Alien Nuclear Wars Might Be Visible From Earth
J Thoendell stashed this in Space
Source: http://theatlantic.com/technology/are...
In a recent New Yorker article, the nuclear historian Alex Wellerstein collected testimony from several people who saw, firsthand, the flash from the first successful detonation of the atomic bomb, at the infamous Trinity Test, on July 16, 1945.
Wellerstein has a writer’s feel for quotes and anecdotes. According to one general, the flash was a “golden, purple, violet, gray, and blue light” that illuminated “every peak, crevasse, and ridge” of a nearby mountain range, “with a clarity and beauty that cannot be described.” Wellerstein notes that several eyewitnesses described Trinity’s light as “cosmic.” This was apropos, he says, for nowhere else, “except in the interiors of stars do temperatures reach into the tens of millions of degrees,” as they do during a nuclear explosion.

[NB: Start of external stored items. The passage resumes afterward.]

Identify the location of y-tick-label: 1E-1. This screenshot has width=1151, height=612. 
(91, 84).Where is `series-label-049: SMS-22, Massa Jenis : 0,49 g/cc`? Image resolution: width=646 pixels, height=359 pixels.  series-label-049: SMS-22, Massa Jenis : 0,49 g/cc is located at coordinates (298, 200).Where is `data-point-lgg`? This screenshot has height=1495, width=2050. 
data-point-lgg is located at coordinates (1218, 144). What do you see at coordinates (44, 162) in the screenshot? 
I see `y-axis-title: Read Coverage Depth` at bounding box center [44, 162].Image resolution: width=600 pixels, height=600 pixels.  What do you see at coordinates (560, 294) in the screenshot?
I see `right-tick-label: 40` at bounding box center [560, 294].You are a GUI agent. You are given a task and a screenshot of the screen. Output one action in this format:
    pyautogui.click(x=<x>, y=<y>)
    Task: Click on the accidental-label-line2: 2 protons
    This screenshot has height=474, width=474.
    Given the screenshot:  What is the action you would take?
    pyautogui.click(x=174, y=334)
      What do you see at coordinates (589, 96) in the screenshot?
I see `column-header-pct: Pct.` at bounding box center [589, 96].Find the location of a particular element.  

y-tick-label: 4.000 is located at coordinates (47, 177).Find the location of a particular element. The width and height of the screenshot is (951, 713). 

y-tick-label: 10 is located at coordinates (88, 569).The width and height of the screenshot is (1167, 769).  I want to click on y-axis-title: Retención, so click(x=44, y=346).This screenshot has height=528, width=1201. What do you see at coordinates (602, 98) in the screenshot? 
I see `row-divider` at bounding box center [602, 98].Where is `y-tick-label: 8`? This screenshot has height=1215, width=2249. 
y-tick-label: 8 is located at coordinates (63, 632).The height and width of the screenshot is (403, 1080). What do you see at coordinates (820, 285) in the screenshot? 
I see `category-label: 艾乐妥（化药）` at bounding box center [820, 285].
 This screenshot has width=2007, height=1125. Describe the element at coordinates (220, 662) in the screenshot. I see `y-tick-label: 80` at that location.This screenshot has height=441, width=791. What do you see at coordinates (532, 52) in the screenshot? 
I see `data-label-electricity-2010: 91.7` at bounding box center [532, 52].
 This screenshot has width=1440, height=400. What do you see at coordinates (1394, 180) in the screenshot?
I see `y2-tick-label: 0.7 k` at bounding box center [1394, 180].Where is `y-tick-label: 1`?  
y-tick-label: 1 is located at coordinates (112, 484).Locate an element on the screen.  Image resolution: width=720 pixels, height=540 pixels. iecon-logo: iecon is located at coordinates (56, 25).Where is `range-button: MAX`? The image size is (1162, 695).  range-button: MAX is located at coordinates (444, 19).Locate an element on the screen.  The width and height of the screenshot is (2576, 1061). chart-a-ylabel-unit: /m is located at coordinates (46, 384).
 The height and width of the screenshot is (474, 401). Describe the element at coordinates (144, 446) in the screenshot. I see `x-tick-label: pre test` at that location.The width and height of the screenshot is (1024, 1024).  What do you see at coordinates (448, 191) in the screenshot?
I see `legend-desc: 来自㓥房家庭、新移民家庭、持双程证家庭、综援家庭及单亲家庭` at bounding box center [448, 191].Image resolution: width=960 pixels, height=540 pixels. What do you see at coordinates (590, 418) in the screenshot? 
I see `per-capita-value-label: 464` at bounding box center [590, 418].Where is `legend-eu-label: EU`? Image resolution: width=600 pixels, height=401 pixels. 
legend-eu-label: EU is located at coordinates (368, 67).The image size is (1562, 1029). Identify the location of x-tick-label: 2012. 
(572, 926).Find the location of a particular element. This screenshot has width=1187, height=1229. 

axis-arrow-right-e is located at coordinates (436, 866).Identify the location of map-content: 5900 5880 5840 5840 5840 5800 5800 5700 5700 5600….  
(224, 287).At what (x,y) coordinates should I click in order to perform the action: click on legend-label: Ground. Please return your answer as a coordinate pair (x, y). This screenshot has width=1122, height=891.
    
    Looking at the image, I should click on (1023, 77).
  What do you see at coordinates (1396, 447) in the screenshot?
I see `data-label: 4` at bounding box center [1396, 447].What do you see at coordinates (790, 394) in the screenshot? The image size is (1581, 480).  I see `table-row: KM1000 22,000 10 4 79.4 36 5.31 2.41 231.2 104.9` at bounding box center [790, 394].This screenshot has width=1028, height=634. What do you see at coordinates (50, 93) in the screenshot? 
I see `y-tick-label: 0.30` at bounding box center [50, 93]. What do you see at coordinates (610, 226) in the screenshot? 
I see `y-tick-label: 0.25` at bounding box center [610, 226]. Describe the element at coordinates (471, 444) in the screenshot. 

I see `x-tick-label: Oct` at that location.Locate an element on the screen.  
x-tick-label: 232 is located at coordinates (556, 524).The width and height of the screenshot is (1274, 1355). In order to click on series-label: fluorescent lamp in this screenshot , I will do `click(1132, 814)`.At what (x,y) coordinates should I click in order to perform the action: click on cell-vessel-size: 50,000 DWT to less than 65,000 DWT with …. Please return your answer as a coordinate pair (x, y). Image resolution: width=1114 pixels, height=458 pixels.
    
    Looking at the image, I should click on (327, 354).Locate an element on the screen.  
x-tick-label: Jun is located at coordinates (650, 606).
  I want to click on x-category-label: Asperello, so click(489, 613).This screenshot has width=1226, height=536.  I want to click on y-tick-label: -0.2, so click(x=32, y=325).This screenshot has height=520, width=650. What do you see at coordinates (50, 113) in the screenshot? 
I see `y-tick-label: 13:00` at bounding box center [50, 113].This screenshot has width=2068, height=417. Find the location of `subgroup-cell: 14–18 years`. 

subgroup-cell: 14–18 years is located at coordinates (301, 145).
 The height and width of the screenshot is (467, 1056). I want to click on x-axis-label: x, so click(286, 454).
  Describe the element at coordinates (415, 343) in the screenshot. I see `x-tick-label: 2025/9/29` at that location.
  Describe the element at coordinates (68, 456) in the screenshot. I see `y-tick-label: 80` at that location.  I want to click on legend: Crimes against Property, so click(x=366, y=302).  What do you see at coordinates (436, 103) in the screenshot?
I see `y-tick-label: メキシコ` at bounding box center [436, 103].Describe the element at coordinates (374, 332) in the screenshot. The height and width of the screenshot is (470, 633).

A team of astronomers recently tried to determine whether Trinity’s light might be cosmic in a different sense. The Trinity test involved only one explosion. But if there were many more explosions, involving many more nuclear weapons, it might generate enough heat and light to be seen from nearby stars, or from the deeper reaches of our galaxy—so long as someone out there was looking.
...
What will this light tell us? A remarkable amount, it turns out. Light encounters all kinds of molecules as it makes its way through the universe, and it keeps a close record of these encounters, in its spectra. If sunlight were to beam through Earth’s atmosphere, and then out into the stars, it would travel with this detailed chemical record in tow. If, after some millennia, this earth-kissed light fell into a distant astronomer’s telescope, that astronomer would be able to determine what sorts of chemicals were present in our planet’s atmosphere. They would know that water vapor was present, and life too, because Earth’s atmosphere contains methane gas, breathed out by the trillions of organisms that live on its surface. Indeed, it’s precisely these sorts of “biosignatures” that Earth’s astronomers hope to find in the atmospheres of extrasolar planets.
Light from extrasolar planets might also tell us whether our universe is home to other tool-making beings. After all, some of our pollutants leave behind chemical traces that would never occur naturally. If we glimpsed these pollutants in a distant planet’s atmosphere, we could be reasonably certain that technological life lived on its surface at one time or another.